Stored data

-- Opening Marker --

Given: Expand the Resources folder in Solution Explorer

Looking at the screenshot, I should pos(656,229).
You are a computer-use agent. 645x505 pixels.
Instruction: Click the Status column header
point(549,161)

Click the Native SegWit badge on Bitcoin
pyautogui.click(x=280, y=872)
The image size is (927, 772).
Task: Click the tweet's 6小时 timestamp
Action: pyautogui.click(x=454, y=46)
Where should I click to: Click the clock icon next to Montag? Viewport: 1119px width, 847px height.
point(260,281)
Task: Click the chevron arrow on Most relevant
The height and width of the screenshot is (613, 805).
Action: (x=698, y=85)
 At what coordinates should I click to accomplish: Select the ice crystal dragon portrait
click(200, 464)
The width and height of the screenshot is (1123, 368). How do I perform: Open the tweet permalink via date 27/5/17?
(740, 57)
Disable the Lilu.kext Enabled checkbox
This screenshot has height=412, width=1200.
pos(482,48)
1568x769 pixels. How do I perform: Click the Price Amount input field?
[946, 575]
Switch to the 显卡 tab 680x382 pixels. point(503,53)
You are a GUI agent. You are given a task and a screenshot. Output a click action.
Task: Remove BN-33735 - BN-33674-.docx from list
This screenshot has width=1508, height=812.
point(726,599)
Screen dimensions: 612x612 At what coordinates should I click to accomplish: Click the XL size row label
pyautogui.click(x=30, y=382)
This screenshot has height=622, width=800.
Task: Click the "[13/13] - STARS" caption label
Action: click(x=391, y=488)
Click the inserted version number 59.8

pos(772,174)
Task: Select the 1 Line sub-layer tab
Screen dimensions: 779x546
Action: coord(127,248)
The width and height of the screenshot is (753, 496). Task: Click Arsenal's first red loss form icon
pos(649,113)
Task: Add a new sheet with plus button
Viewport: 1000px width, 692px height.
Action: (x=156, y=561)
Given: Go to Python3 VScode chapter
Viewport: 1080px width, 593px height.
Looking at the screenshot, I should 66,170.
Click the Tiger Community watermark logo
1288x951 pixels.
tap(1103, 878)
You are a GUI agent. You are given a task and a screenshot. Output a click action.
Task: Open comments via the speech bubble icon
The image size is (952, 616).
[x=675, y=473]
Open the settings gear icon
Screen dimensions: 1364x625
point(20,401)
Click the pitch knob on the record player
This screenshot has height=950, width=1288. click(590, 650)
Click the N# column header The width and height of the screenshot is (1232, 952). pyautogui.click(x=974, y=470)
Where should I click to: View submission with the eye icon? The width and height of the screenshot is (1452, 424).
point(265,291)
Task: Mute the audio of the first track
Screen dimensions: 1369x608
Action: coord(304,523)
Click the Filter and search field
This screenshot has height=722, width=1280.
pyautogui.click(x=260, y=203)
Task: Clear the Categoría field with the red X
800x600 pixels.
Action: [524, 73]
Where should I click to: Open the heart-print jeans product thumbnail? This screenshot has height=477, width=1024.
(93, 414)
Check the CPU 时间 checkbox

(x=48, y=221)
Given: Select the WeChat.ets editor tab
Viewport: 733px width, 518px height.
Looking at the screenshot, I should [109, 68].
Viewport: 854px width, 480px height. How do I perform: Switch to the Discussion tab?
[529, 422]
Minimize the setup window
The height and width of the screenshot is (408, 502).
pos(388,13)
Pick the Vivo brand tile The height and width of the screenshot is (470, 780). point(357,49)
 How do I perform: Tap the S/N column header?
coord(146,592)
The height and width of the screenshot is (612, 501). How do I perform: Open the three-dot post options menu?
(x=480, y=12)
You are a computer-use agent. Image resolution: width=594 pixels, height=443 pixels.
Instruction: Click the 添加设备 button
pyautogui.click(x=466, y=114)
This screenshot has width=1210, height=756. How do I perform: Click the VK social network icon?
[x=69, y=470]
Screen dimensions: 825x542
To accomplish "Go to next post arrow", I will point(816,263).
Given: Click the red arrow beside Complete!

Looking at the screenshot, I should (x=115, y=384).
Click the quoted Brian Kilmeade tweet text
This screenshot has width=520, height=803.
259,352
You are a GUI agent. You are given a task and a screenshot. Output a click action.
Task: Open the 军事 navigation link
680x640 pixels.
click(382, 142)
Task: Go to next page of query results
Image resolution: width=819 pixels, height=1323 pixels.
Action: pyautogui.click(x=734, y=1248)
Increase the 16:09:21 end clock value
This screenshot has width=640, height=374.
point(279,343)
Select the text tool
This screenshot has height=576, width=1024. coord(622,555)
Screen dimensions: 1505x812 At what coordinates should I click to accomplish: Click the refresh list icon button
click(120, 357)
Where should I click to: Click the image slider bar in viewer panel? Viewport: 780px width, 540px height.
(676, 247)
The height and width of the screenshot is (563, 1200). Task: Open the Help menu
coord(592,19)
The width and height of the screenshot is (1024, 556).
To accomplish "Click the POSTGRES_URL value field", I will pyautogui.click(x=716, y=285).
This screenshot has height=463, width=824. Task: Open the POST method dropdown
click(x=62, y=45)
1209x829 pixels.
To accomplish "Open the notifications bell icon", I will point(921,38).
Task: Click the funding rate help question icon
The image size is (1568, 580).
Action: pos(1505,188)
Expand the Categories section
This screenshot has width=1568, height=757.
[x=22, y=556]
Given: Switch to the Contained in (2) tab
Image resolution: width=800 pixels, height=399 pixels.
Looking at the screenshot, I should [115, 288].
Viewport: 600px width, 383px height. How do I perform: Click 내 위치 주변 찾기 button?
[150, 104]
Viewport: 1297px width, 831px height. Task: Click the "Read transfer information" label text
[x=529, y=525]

-- Closing Marker --

- _What the exercise asks_:
Repeat every entry exactly as written above.

- _Result for this task_:
Given: Expand the Resources folder in Solution Explorer

Looking at the screenshot, I should pos(656,229).
You are a computer-use agent. 645x505 pixels.
Instruction: Click the Status column header
point(549,161)

Click the Native SegWit badge on Bitcoin
pyautogui.click(x=280, y=872)
The image size is (927, 772).
Task: Click the tweet's 6小时 timestamp
Action: pyautogui.click(x=454, y=46)
Where should I click to: Click the clock icon next to Montag? Viewport: 1119px width, 847px height.
point(260,281)
Task: Click the chevron arrow on Most relevant
The height and width of the screenshot is (613, 805).
Action: (x=698, y=85)
 At what coordinates should I click to accomplish: Select the ice crystal dragon portrait
click(200, 464)
The width and height of the screenshot is (1123, 368). How do I perform: Open the tweet permalink via date 27/5/17?
(740, 57)
Disable the Lilu.kext Enabled checkbox
This screenshot has height=412, width=1200.
pos(482,48)
1568x769 pixels. How do I perform: Click the Price Amount input field?
[946, 575]
Switch to the 显卡 tab 680x382 pixels. point(503,53)
You are a GUI agent. You are given a task and a screenshot. Output a click action.
Task: Remove BN-33735 - BN-33674-.docx from list
This screenshot has width=1508, height=812.
point(726,599)
Screen dimensions: 612x612 At what coordinates should I click to accomplish: Click the XL size row label
pyautogui.click(x=30, y=382)
This screenshot has height=622, width=800.
Task: Click the "[13/13] - STARS" caption label
Action: click(x=391, y=488)
Click the inserted version number 59.8

pos(772,174)
Task: Select the 1 Line sub-layer tab
Screen dimensions: 779x546
Action: coord(127,248)
The width and height of the screenshot is (753, 496). Task: Click Arsenal's first red loss form icon
pos(649,113)
Task: Add a new sheet with plus button
Viewport: 1000px width, 692px height.
Action: (x=156, y=561)
Given: Go to Python3 VScode chapter
Viewport: 1080px width, 593px height.
Looking at the screenshot, I should 66,170.
Click the Tiger Community watermark logo
1288x951 pixels.
tap(1103, 878)
You are a GUI agent. You are given a task and a screenshot. Output a click action.
Task: Open comments via the speech bubble icon
The image size is (952, 616).
[x=675, y=473]
Open the settings gear icon
Screen dimensions: 1364x625
point(20,401)
Click the pitch knob on the record player
This screenshot has height=950, width=1288. click(590, 650)
Click the N# column header The width and height of the screenshot is (1232, 952). pyautogui.click(x=974, y=470)
Where should I click to: View submission with the eye icon? The width and height of the screenshot is (1452, 424).
point(265,291)
Task: Mute the audio of the first track
Screen dimensions: 1369x608
Action: coord(304,523)
Click the Filter and search field
This screenshot has height=722, width=1280.
pyautogui.click(x=260, y=203)
Task: Clear the Categoría field with the red X
800x600 pixels.
Action: [524, 73]
Where should I click to: Open the heart-print jeans product thumbnail? This screenshot has height=477, width=1024.
(93, 414)
Check the CPU 时间 checkbox

(x=48, y=221)
Given: Select the WeChat.ets editor tab
Viewport: 733px width, 518px height.
Looking at the screenshot, I should [109, 68].
Viewport: 854px width, 480px height. How do I perform: Switch to the Discussion tab?
[529, 422]
Minimize the setup window
The height and width of the screenshot is (408, 502).
pos(388,13)
Pick the Vivo brand tile The height and width of the screenshot is (470, 780). point(357,49)
 How do I perform: Tap the S/N column header?
coord(146,592)
The height and width of the screenshot is (612, 501). How do I perform: Open the three-dot post options menu?
(x=480, y=12)
You are a computer-use agent. Image resolution: width=594 pixels, height=443 pixels.
Instruction: Click the 添加设备 button
pyautogui.click(x=466, y=114)
This screenshot has width=1210, height=756. How do I perform: Click the VK social network icon?
[x=69, y=470]
Screen dimensions: 825x542
To accomplish "Go to next post arrow", I will point(816,263).
Given: Click the red arrow beside Complete!

Looking at the screenshot, I should (x=115, y=384).
Click the quoted Brian Kilmeade tweet text
This screenshot has width=520, height=803.
259,352
You are a GUI agent. You are given a task and a screenshot. Output a click action.
Task: Open the 军事 navigation link
680x640 pixels.
click(382, 142)
Task: Go to next page of query results
Image resolution: width=819 pixels, height=1323 pixels.
Action: pyautogui.click(x=734, y=1248)
Increase the 16:09:21 end clock value
This screenshot has width=640, height=374.
point(279,343)
Select the text tool
This screenshot has height=576, width=1024. coord(622,555)
Screen dimensions: 1505x812 At what coordinates should I click to accomplish: Click the refresh list icon button
click(120, 357)
Where should I click to: Click the image slider bar in viewer panel? Viewport: 780px width, 540px height.
(676, 247)
The height and width of the screenshot is (563, 1200). Task: Open the Help menu
coord(592,19)
The width and height of the screenshot is (1024, 556).
To accomplish "Click the POSTGRES_URL value field", I will pyautogui.click(x=716, y=285).
This screenshot has height=463, width=824. Task: Open the POST method dropdown
click(x=62, y=45)
1209x829 pixels.
To accomplish "Open the notifications bell icon", I will point(921,38).
Task: Click the funding rate help question icon
The image size is (1568, 580).
Action: pos(1505,188)
Expand the Categories section
This screenshot has width=1568, height=757.
[x=22, y=556]
Given: Switch to the Contained in (2) tab
Image resolution: width=800 pixels, height=399 pixels.
Looking at the screenshot, I should [115, 288].
Viewport: 600px width, 383px height. How do I perform: Click 내 위치 주변 찾기 button?
[150, 104]
Viewport: 1297px width, 831px height. Task: Click the "Read transfer information" label text
[x=529, y=525]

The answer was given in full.